We used our new shuttle vector to build standardized devices for the characterization of BioBricks in cyanobacterial chassis to improve the reproducibility of results and to simplify large scale assemblies. For this we used placeholders, a novel part type that aids in the construction of a larger set of parts by reducing the involved cost and workload significantly. Additionally, we tested our toolbox with PCC 7942 to show that the Marburg Collection 2.0 is also working with similar cyanobacteria.

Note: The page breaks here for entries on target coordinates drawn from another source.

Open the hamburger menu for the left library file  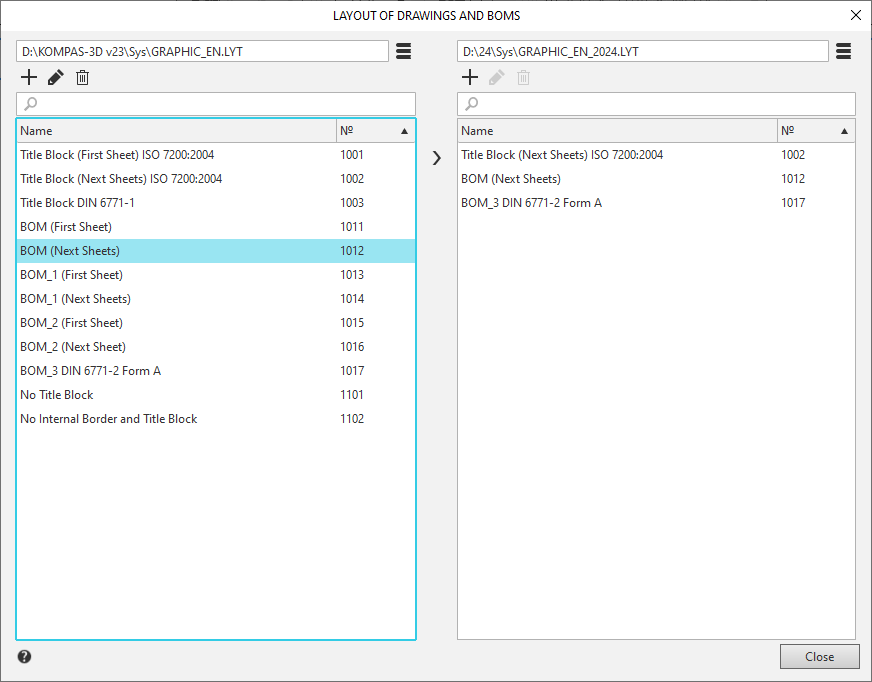[404, 52]
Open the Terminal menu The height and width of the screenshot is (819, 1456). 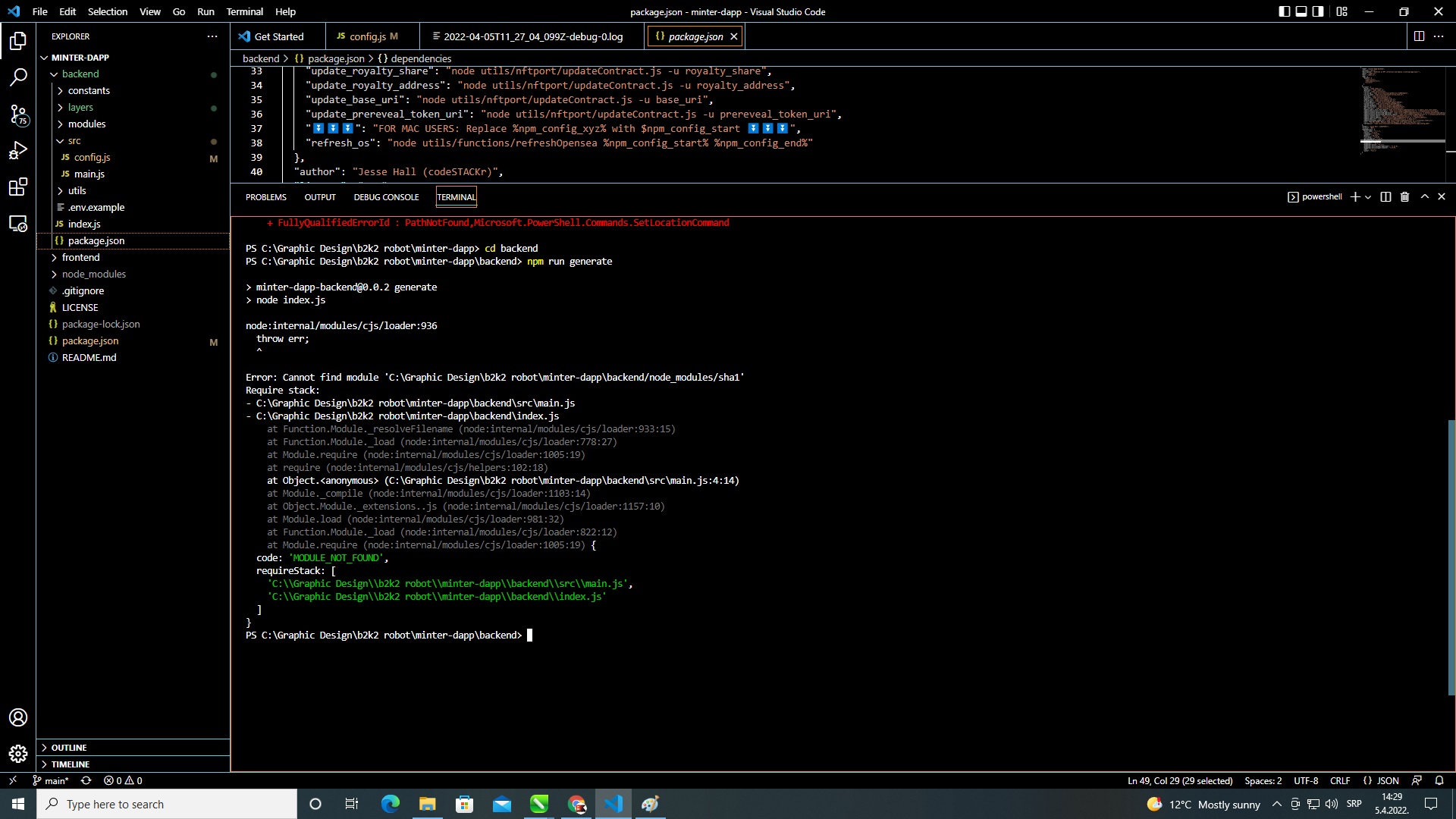244,11
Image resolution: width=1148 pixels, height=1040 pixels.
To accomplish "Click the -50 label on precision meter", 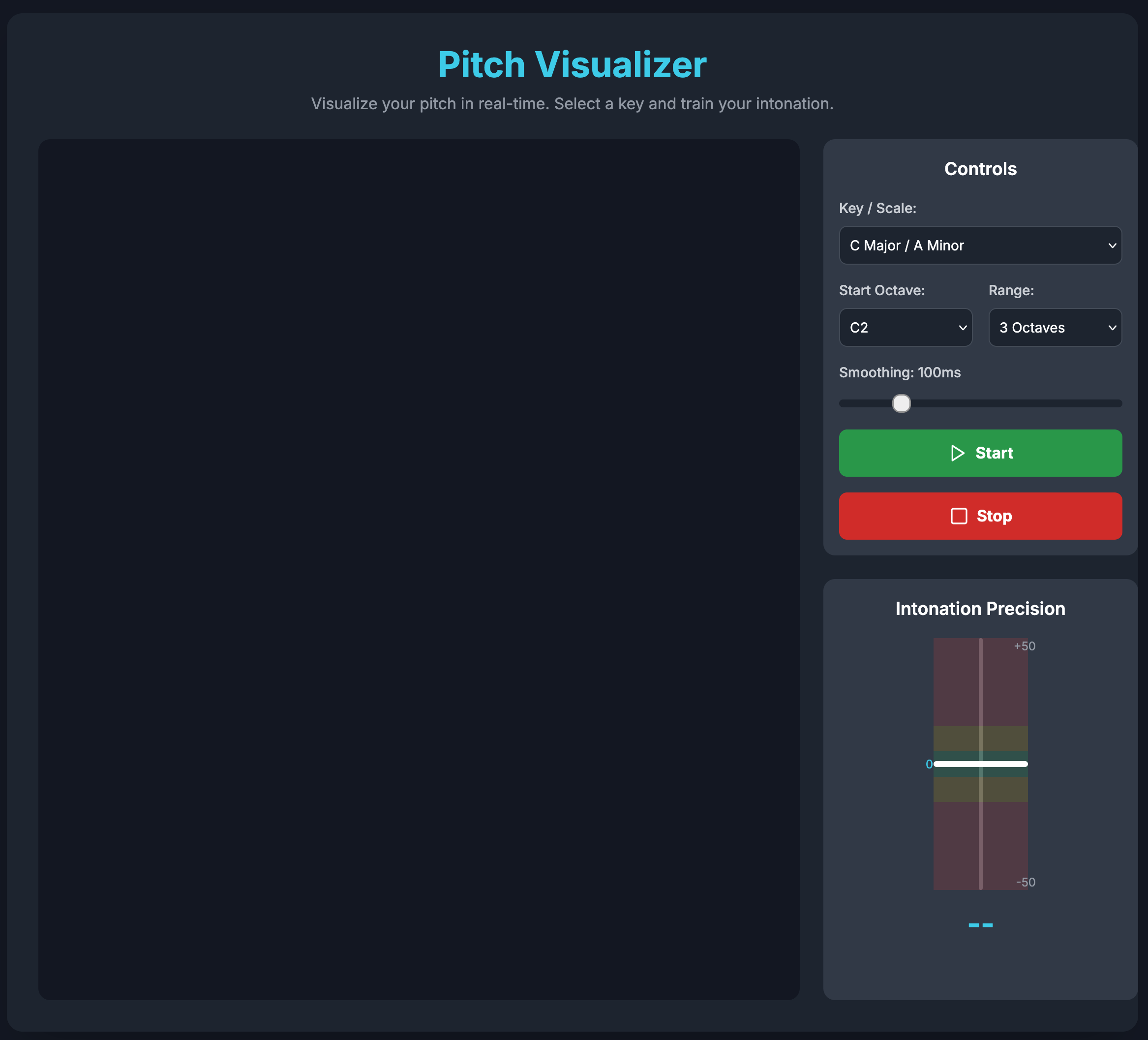I will pos(1025,882).
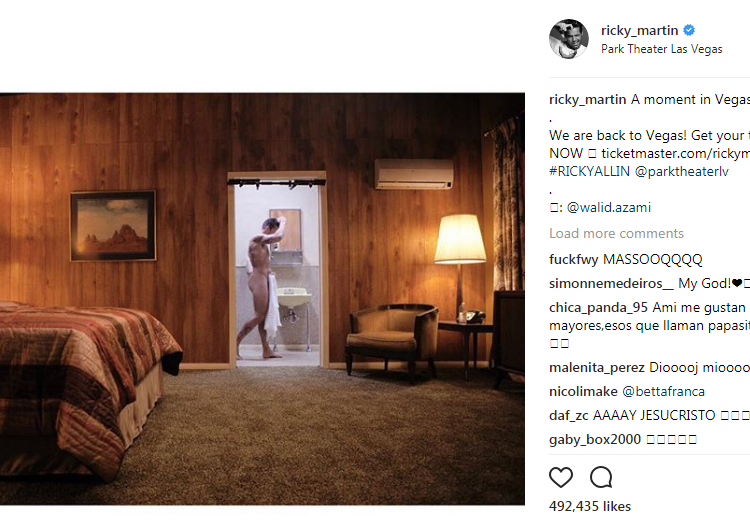The image size is (750, 523).
Task: Open malenita_perez commenter profile
Action: pyautogui.click(x=596, y=367)

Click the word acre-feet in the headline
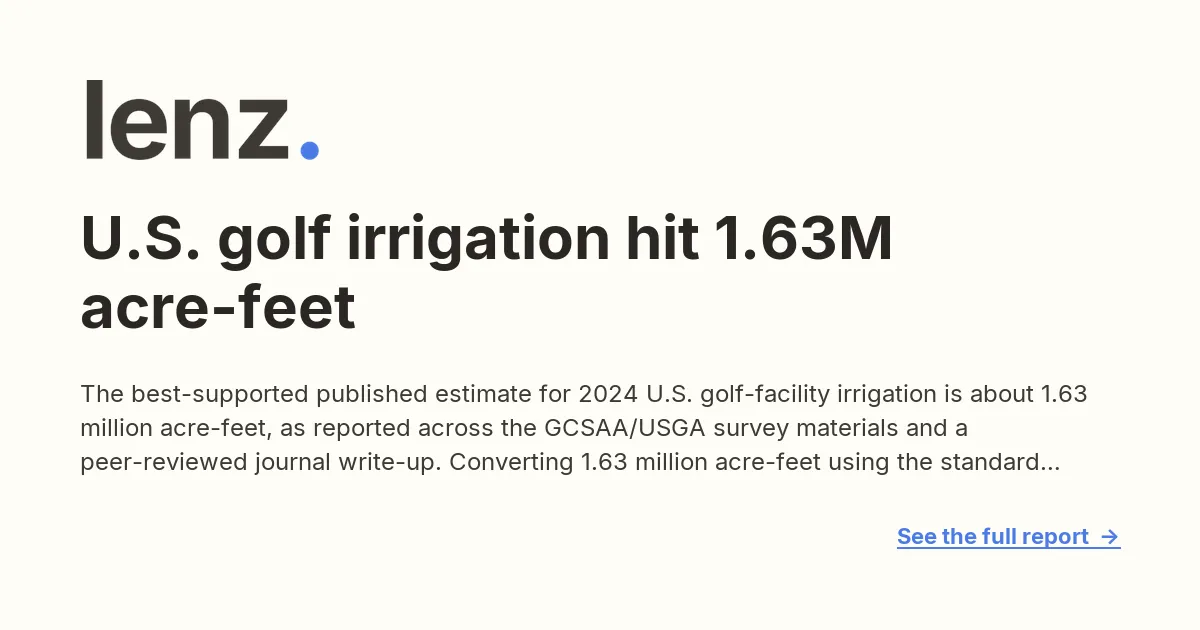click(x=218, y=309)
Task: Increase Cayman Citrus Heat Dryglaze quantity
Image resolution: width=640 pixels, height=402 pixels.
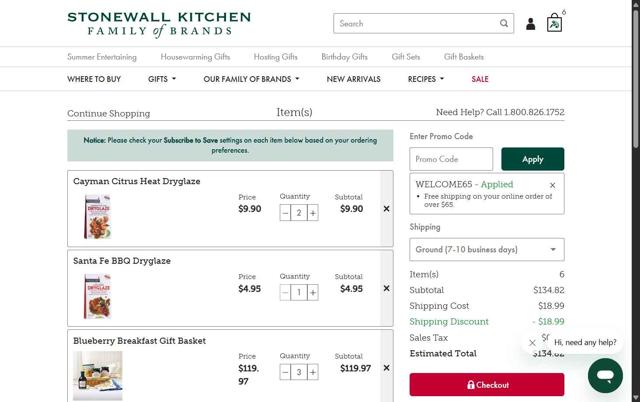Action: 313,213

We offer free access to the data of our characterization, enabling the iGEM community and scientists to choose the parts based on this data. To improve the measurement method applicable for cyanobacteria we focused on measurements via luminescence reporters over fluorescence reporters, because of the fact that cyanobacteria emit autofluorescence. This way our results are way more accurate, because of the reduced background noise. The higher accuracy is obviously visible during the measurement of our parts, where we could see a difference of 5x10^5 between the background noise and the signal, which implements that already a small amount of sample has a more intensive signal.
Hereby, we want to encourage the community of young scientists to work with the fastest phototrophic organism Synechococcus elongatus UTEX 2973 because of its high relevance for biotechnological applications.
Automation
We implemented a completely automated cloning workflow in the Opentrons OT-2. We have published our complete work and can now provide you with the soft- and hardware to bring you the fully automated Colony Picking Unit C.P.U. as well as the plasmid purification protocol. We made as fully accessible and cheap as possible to give access to as many people as possible.